## Stated exercise
Starting at the line that contains "The height and" and ending with the last line of the entries below, write those lines out as a numbered list and skip any blank lines. Leave the pictures out.

## Material shown
━━━━━━━━━━━━━━━━━━━━━━━━━━━━━━

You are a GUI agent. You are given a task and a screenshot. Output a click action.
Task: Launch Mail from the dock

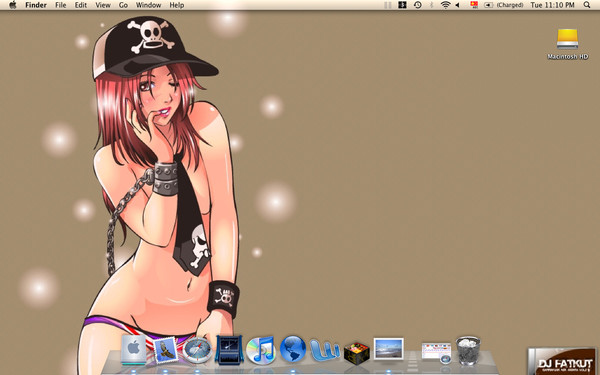166,350
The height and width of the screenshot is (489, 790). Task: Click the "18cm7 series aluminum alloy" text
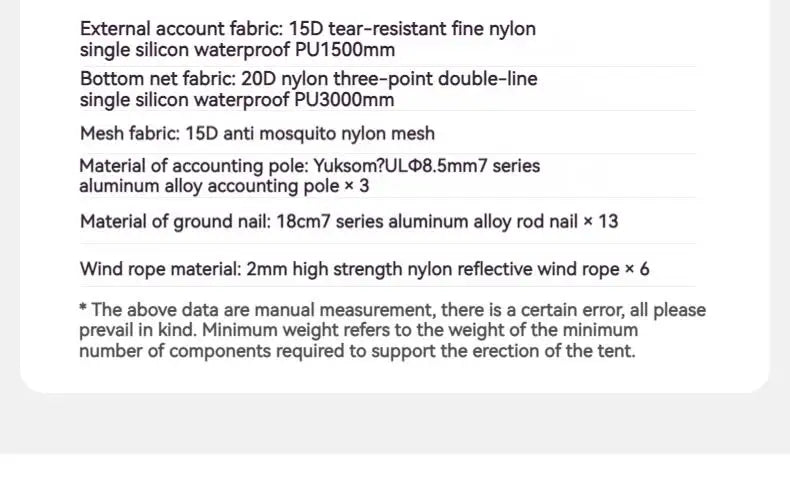point(390,221)
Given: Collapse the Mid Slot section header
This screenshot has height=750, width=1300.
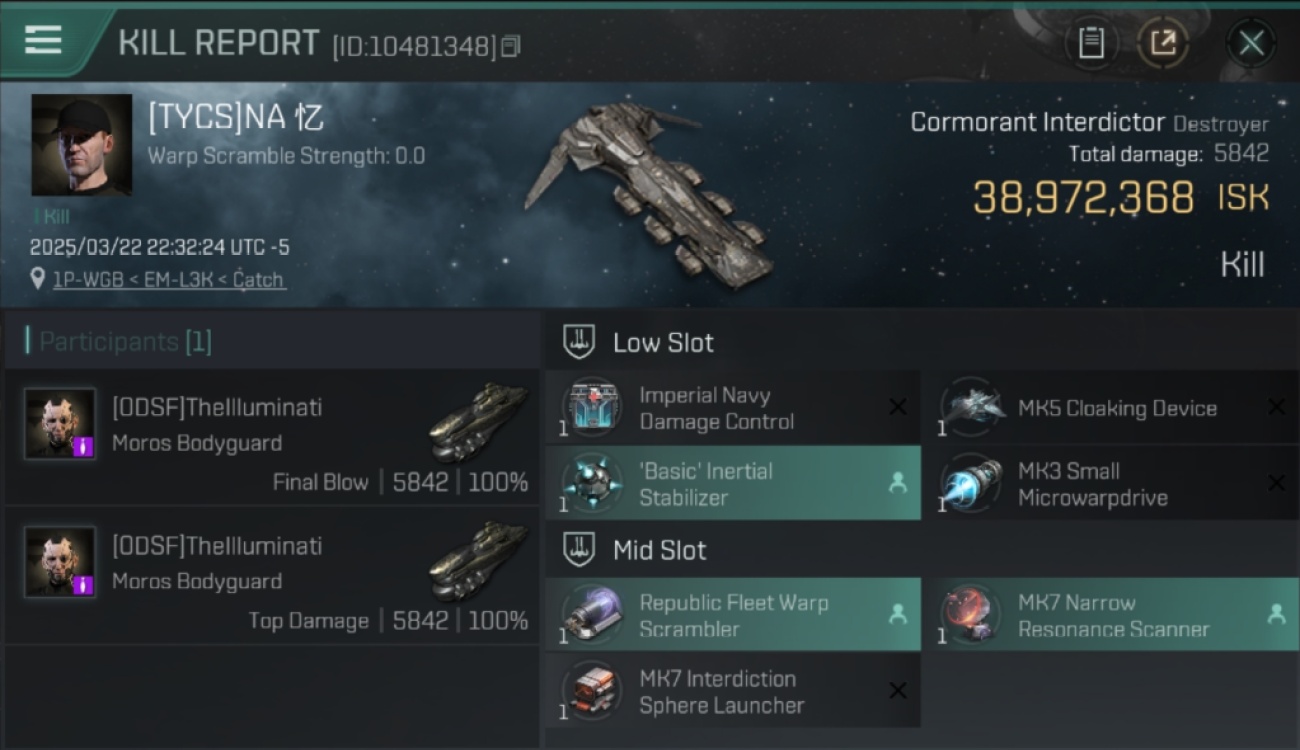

━━━━━━━━━━━━━━━━━━━━━━━━━━━━━━

## Response
1. The height and width of the screenshot is (489, 790). Task: Click the "18cm7 series aluminum alloy" text
2. point(390,221)
3. Given: Collapse the Mid Slot section header
4. This screenshot has height=750, width=1300.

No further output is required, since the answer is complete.